Request 1
In the Monitor essay, restate the text that begins at "But you know" and stops after "founding in 1908.", substituting "frame" for every occurrence of "box".

About a year ago, I happened upon this statement about the Monitor in the Harvard Business Review – under the charming heading of “do things that don’t interest you”:

“Many things that end up” being meaningful, writes social scientist Joseph Grenny, “have come from conference workshops, articles, or online videos that began as a chore and ended with an insight. My work in Kenya, for example, was heavily influenced by a Christian Science Monitor article I had forced myself to read 10 years earlier. Sometimes, we call things ‘boring’ simply because they lie outside the box we are currently in.”

If you were to come up with a punchline to a joke about the Monitor, that would probably be it. We’re seen as being global, fair, insightful, and perhaps a bit too earnest. We’re the bran muffin of journalism.

But you know what? We change lives. And I’m going to argue that we change lives precisely because we force open that too-small box that most human beings think they live in.

The Monitor is a peculiar little publication that’s hard for the world to figure out. We’re run by a church, but we’re not only for church members and we’re not about converting people. We’re known as being fair even as the world becomes as polarized as at any time since the newspaper’s founding in 1908.

We have a mission beyond circulation, we want to bridge divides. We’re about kicking down the door of thought everywhere and saying, “You are bigger and more capable than you realize. And we can prove it.”

Raw records

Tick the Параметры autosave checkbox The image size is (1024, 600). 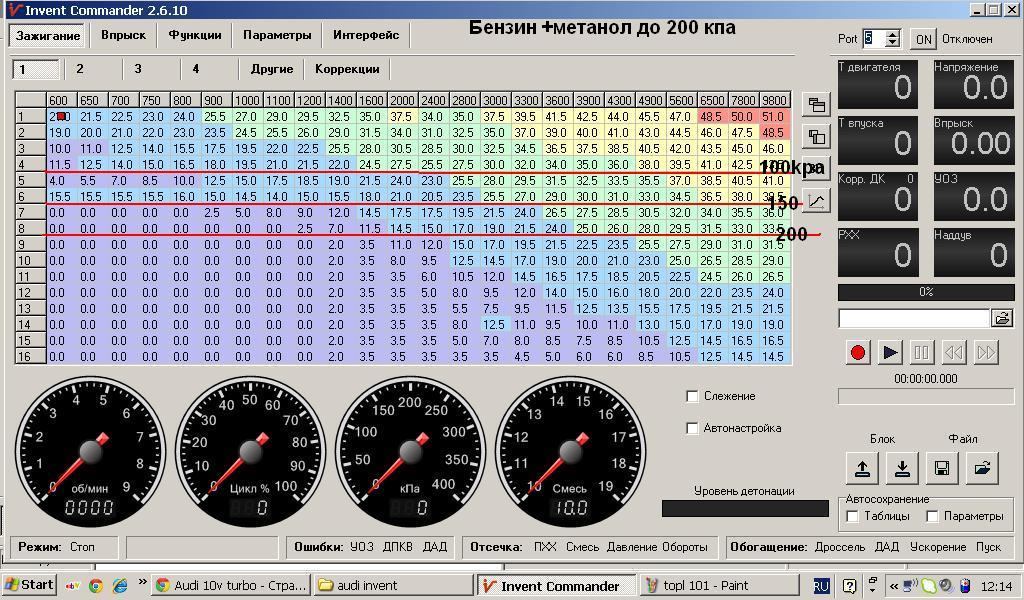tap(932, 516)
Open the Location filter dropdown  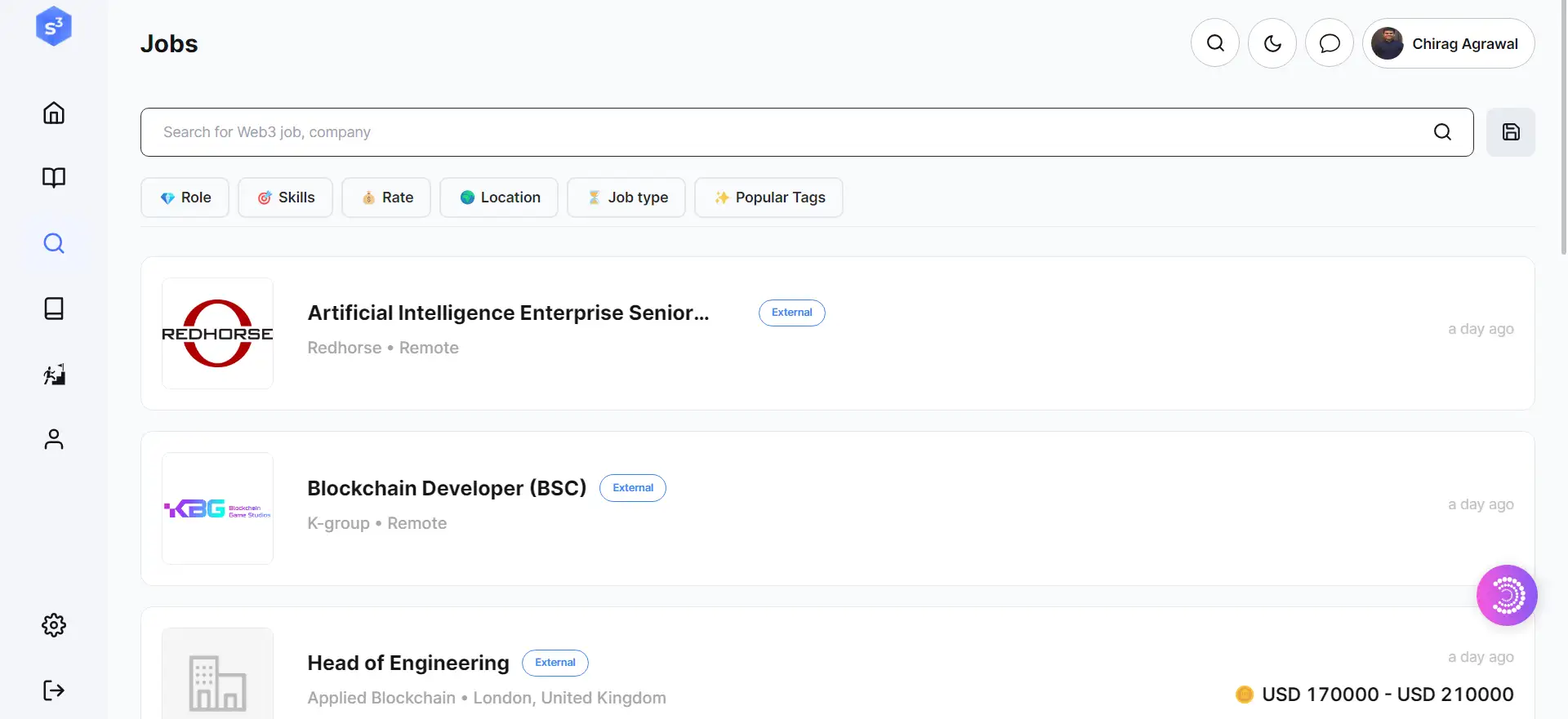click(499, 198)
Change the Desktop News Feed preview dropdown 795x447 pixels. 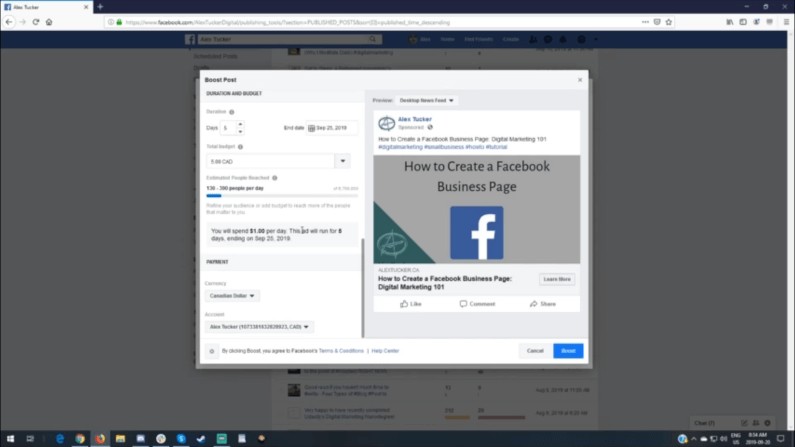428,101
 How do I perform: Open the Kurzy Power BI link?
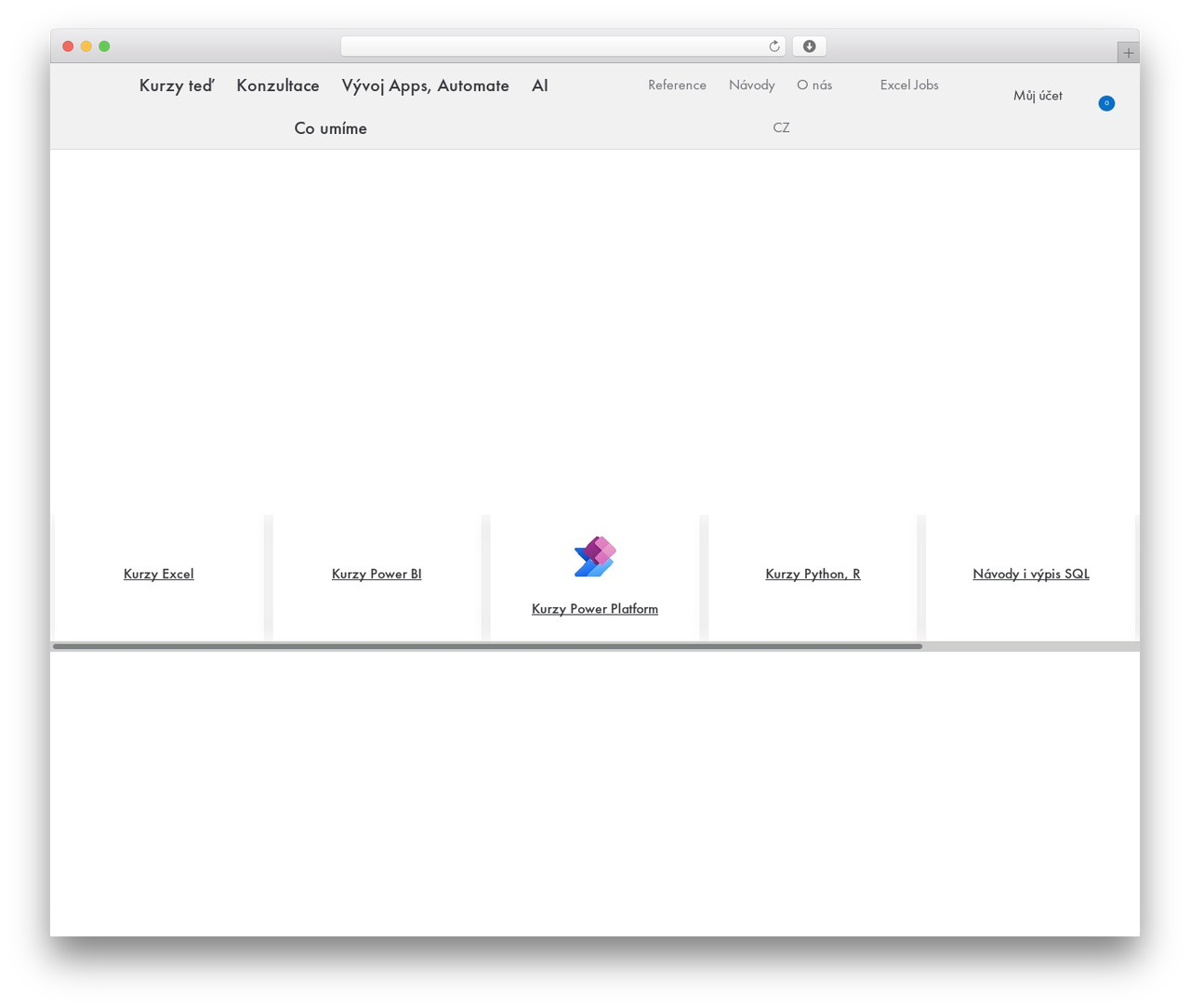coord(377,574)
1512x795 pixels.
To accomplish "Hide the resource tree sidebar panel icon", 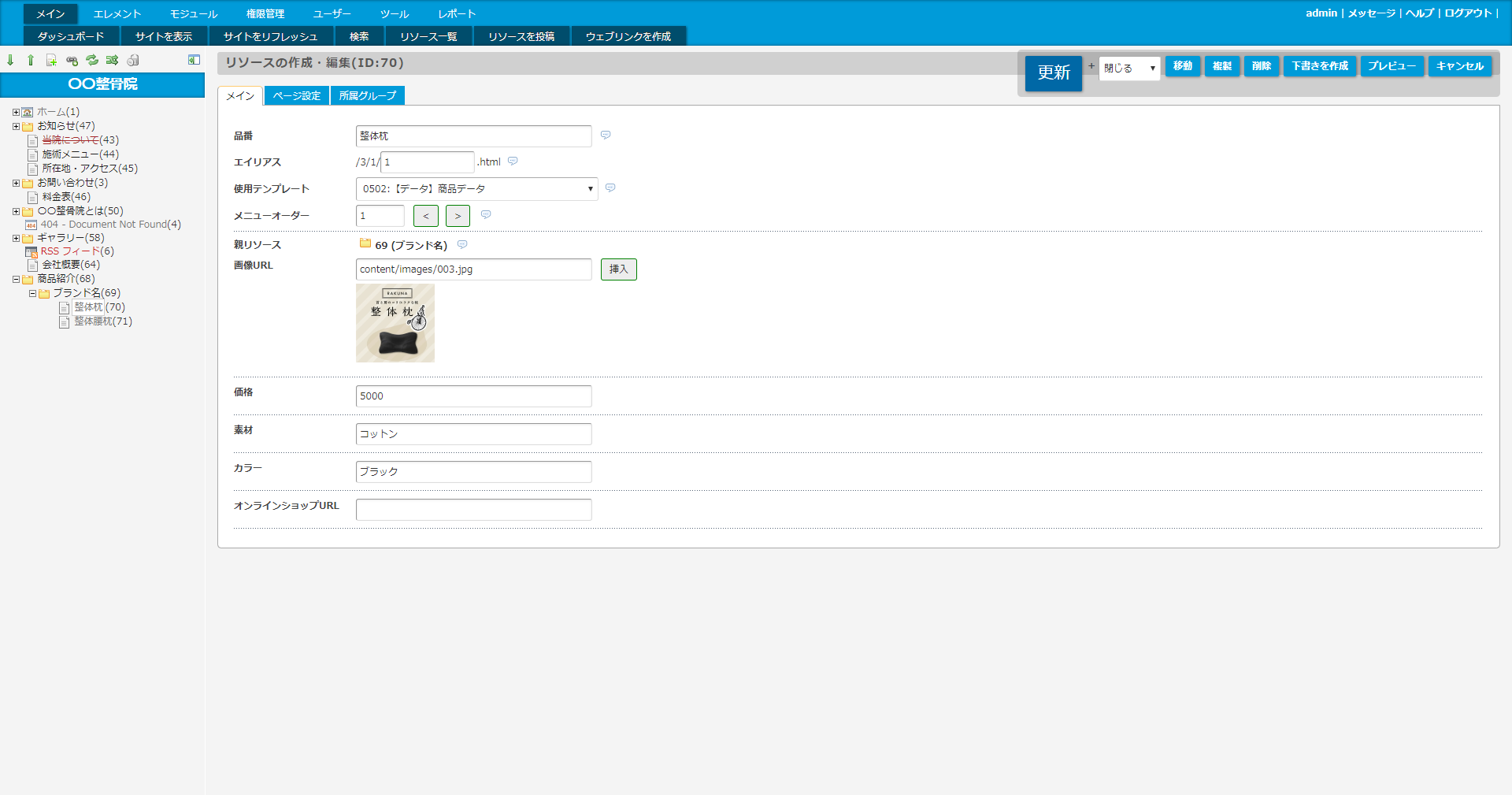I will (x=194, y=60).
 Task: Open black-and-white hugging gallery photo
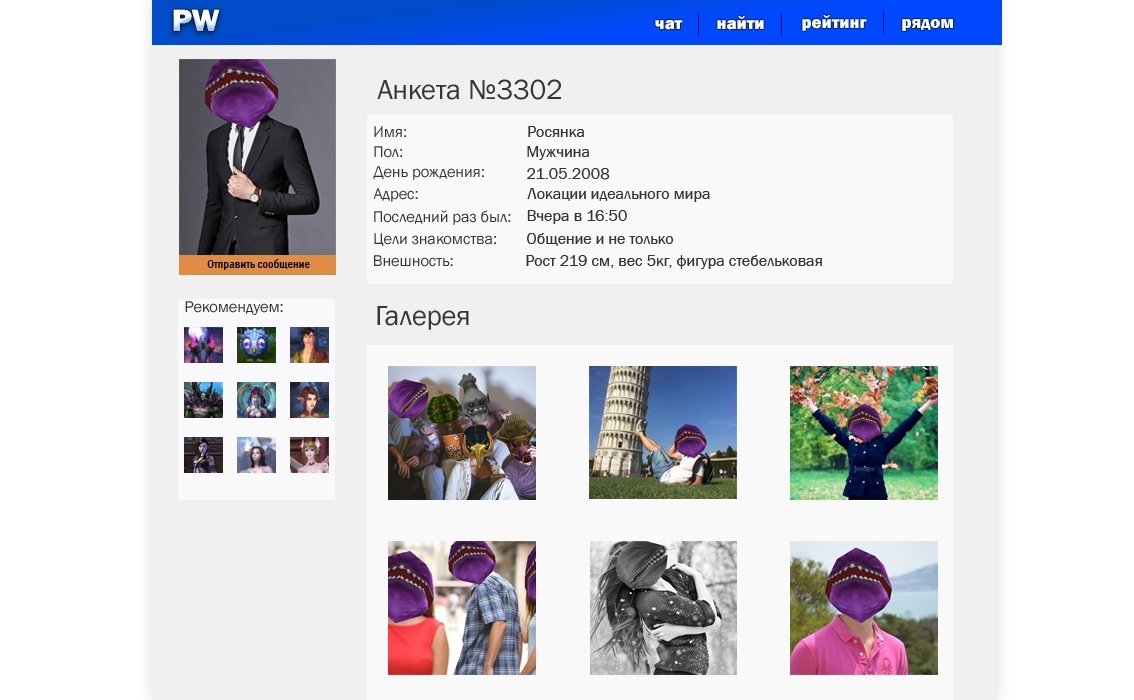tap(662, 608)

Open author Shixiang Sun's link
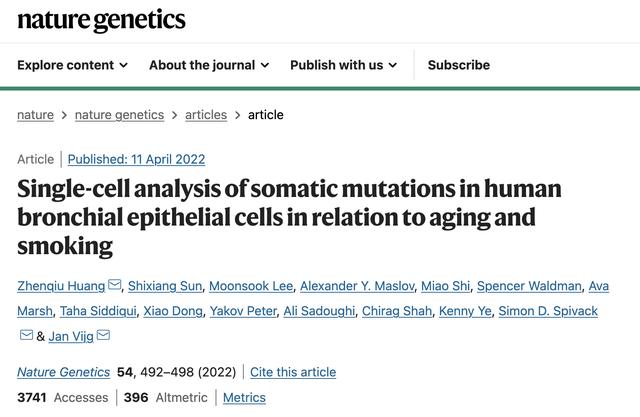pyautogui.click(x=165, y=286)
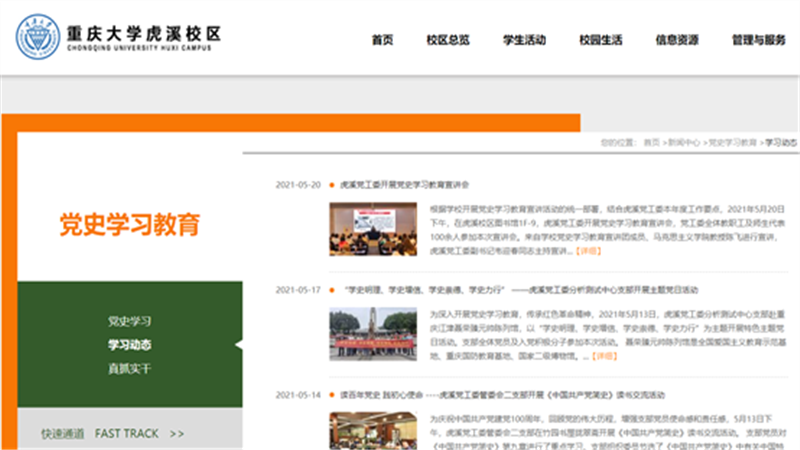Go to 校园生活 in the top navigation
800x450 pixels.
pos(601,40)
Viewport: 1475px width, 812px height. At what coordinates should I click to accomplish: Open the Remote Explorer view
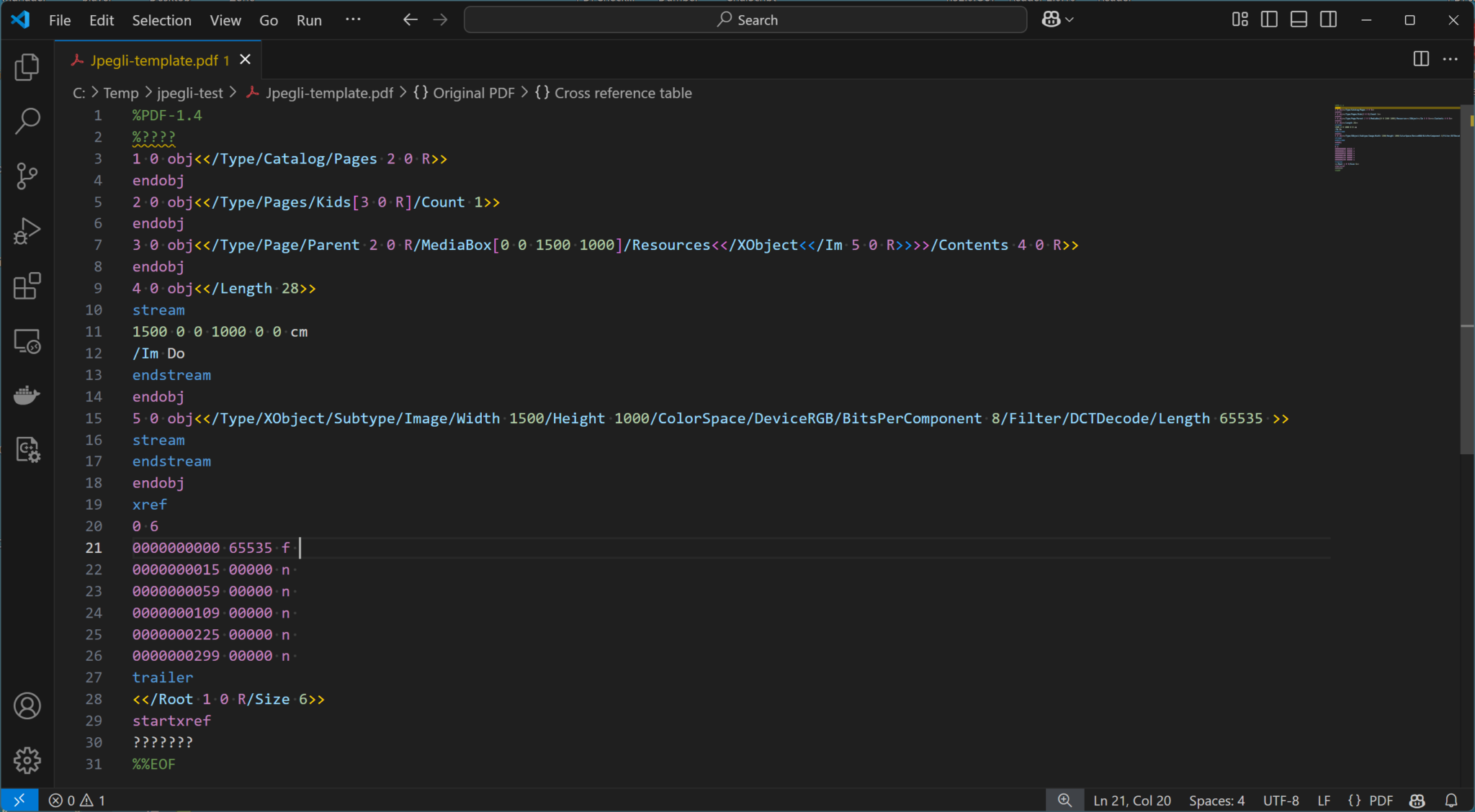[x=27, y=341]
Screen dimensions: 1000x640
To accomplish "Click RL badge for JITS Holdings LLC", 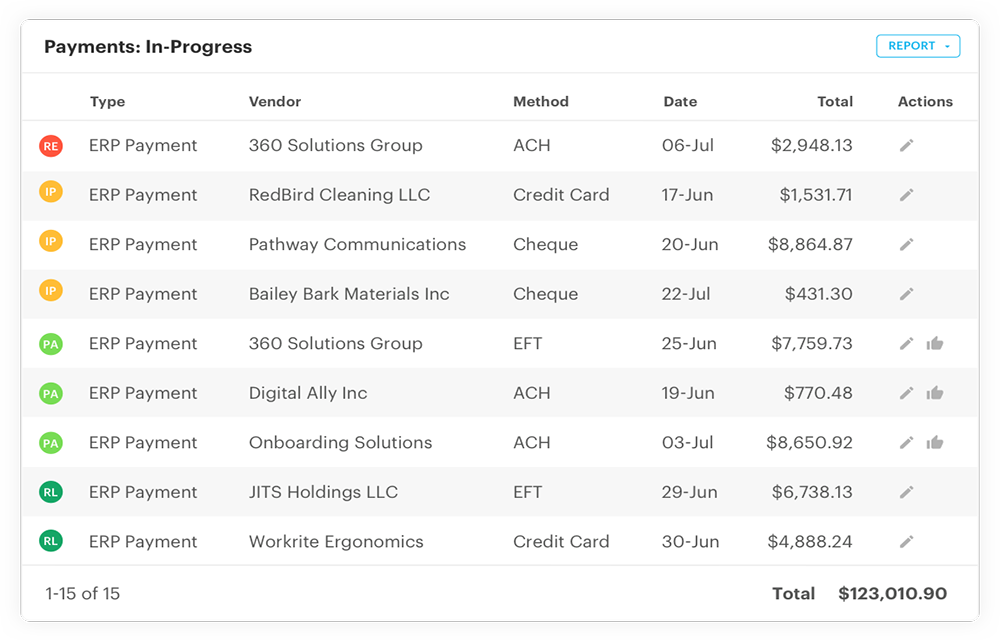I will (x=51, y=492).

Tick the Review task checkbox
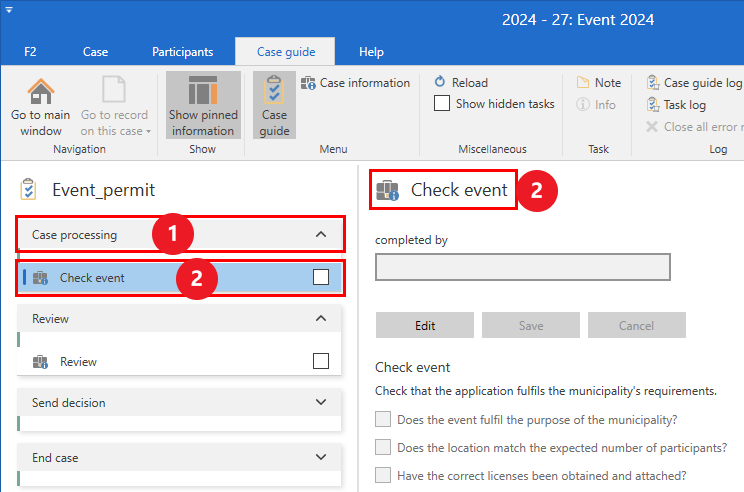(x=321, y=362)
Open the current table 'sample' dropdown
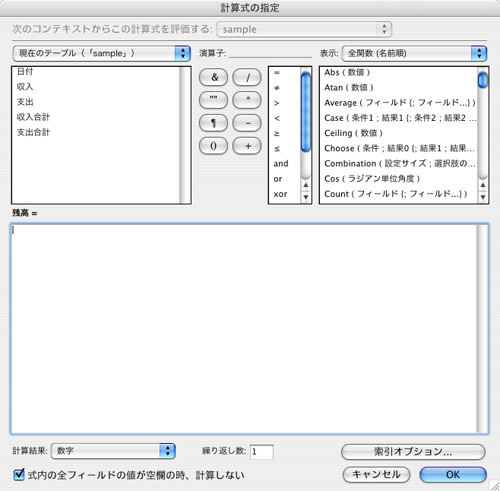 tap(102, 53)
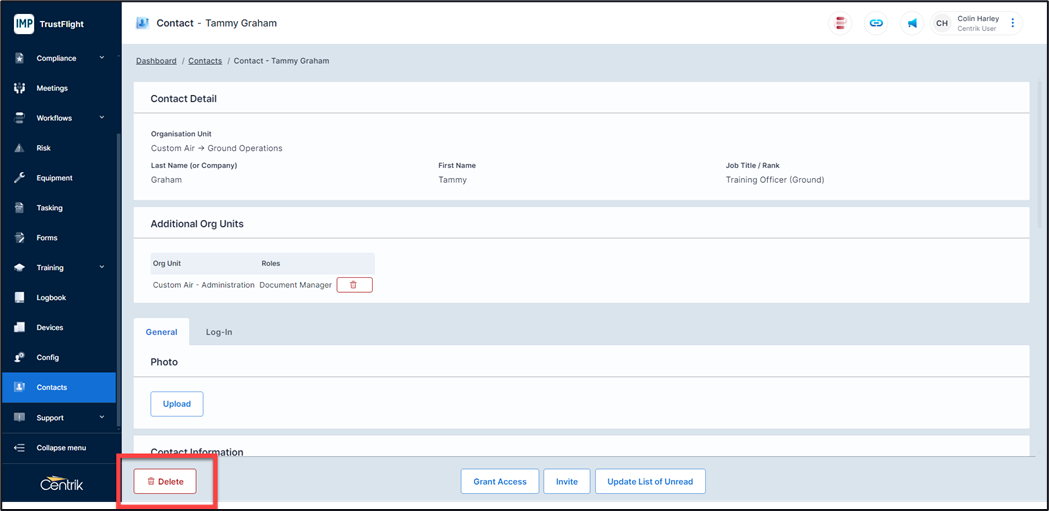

Request 2
Format the listing, from the line containing "Tick the Review task checkbox" through the end of the listing, as a Markdown table with the columns Row and Line, giving only those lines. Omit blank lines and leave the pictures out.

Correct output 1
But you know what? We change lives. And I’m going to argue that we change lives precisely because we force open that too-small frame that most human beings think they live in.

The Monitor is a peculiar little publication that’s hard for the world to figure out. We’re run by a church, but we’re not only for church members and we’re not about converting people. We’re known as being fair even as the world becomes as polarized as at any time since the newspaper’s founding in 1908.

Correct output 2
| Row | Line |
|---|---|
| 1 | Tick the Review task checkbox |
| 2 | (x=321, y=362) |
| 3 | Open the current table 'sample' dropdown |
| 4 |  tap(102, 53) |